- _Goal of the exercise_
Could you write out again the lines from the one containing "Τμήμα Προμηθειών και" through the one containing "ΚΕ.ΔΙ.ΒΙ.Μ. (92, 28)", both included and requests kept, with every coordinate in the answers multiplied by 1.8 and rounded to a whole number, halves rounded up? Give only those lines.

(Data collected)
────────────────────────────────────────
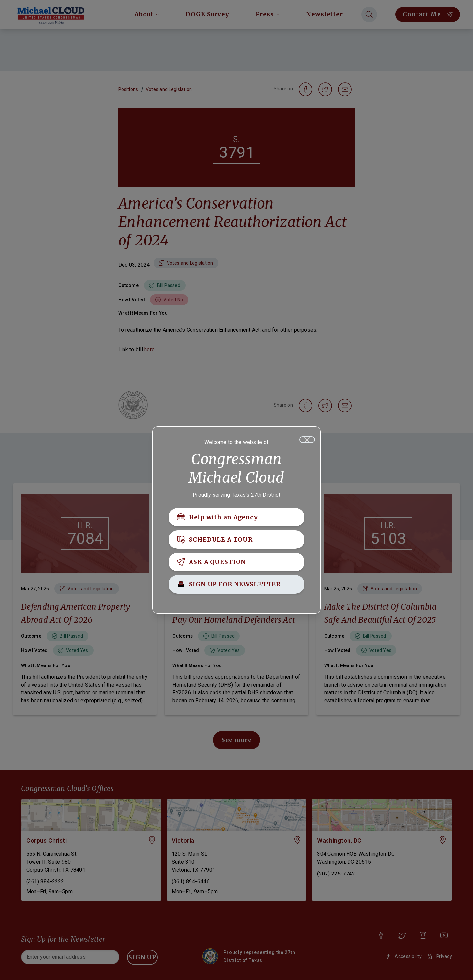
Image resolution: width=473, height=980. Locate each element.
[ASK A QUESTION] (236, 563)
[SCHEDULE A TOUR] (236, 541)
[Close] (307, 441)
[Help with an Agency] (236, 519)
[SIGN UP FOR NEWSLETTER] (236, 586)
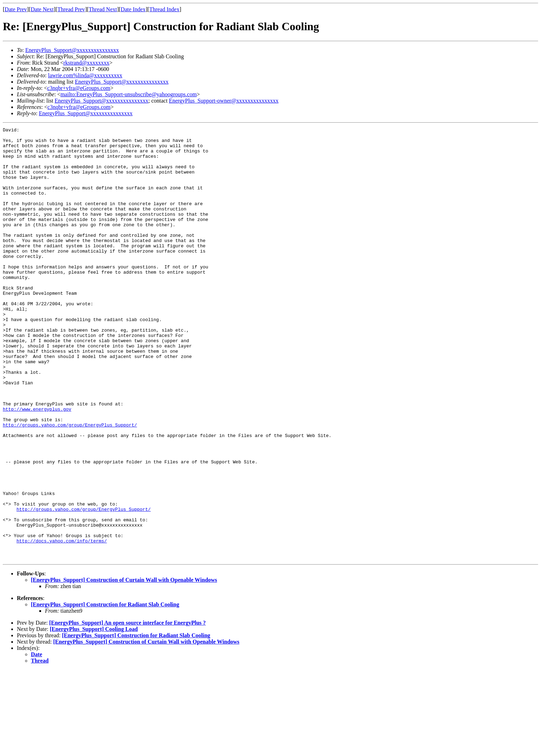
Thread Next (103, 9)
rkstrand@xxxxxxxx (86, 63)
────────────────────────────────────────
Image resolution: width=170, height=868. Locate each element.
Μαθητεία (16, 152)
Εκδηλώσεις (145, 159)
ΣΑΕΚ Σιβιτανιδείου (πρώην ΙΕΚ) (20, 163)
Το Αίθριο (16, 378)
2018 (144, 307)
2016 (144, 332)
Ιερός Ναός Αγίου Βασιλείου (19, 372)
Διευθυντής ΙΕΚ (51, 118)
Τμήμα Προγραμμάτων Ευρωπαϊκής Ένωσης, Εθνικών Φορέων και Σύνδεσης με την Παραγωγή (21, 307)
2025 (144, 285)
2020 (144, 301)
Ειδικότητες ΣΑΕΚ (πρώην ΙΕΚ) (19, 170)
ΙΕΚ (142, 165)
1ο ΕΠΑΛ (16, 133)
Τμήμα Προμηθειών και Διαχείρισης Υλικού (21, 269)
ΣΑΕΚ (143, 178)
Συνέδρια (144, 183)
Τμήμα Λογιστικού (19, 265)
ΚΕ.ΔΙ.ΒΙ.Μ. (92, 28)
────────────────────────────────────────
- _The completed task_
Τμήμα Προμηθειών και Διαχείρισης Υλικού (38, 484)
ΣΑΕΚ (257, 320)
Συνέδρια (259, 329)
Τμήμα Λογιστικού (34, 477)
ΚΕ.ΔΙ.ΒΙ.Μ. (166, 50)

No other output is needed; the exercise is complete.